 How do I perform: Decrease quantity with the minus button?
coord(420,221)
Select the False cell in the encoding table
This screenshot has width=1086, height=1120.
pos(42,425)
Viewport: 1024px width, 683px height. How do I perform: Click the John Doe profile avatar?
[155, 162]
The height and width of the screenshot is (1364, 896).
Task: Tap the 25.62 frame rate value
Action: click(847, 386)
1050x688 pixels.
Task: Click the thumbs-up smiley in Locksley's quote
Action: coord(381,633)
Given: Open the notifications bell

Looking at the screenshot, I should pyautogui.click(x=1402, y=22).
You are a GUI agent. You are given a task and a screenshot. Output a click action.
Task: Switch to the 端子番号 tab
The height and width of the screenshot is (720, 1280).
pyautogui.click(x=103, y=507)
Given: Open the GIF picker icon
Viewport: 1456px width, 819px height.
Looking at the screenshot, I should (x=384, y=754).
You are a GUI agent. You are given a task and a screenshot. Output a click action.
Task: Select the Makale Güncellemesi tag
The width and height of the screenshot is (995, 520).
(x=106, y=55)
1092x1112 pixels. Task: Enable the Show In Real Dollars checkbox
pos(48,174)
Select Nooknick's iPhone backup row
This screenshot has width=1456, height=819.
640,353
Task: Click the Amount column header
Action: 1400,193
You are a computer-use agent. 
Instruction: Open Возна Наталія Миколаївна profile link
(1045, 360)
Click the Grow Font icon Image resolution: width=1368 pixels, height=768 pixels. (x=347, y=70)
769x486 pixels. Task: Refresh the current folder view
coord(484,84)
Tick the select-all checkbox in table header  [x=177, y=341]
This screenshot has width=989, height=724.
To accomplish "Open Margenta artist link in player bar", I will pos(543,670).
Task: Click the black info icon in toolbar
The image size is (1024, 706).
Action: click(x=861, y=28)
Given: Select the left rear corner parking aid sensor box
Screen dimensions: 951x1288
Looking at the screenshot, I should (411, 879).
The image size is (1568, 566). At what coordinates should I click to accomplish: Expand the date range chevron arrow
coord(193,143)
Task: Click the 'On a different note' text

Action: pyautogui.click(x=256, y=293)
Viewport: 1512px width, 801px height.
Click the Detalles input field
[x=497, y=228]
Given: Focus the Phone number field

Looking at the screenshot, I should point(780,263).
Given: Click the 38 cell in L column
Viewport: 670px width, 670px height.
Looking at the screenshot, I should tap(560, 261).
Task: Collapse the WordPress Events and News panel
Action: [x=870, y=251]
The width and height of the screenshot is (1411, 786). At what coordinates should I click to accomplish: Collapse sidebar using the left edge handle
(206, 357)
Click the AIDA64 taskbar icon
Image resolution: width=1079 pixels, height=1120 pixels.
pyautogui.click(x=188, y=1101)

> Given instruction: Copy the entries above word for word, starting at the line that contains "This screenshot has width=989, height=724." and ending at the line that contains "Action: pyautogui.click(x=256, y=293)", including both of those lines.

> Solution:
This screenshot has width=989, height=724.
To accomplish "Open Margenta artist link in player bar", I will pos(543,670).
Task: Click the black info icon in toolbar
The image size is (1024, 706).
Action: click(x=861, y=28)
Given: Select the left rear corner parking aid sensor box
Screen dimensions: 951x1288
Looking at the screenshot, I should (411, 879).
The image size is (1568, 566). At what coordinates should I click to accomplish: Expand the date range chevron arrow
coord(193,143)
Task: Click the 'On a different note' text

Action: pyautogui.click(x=256, y=293)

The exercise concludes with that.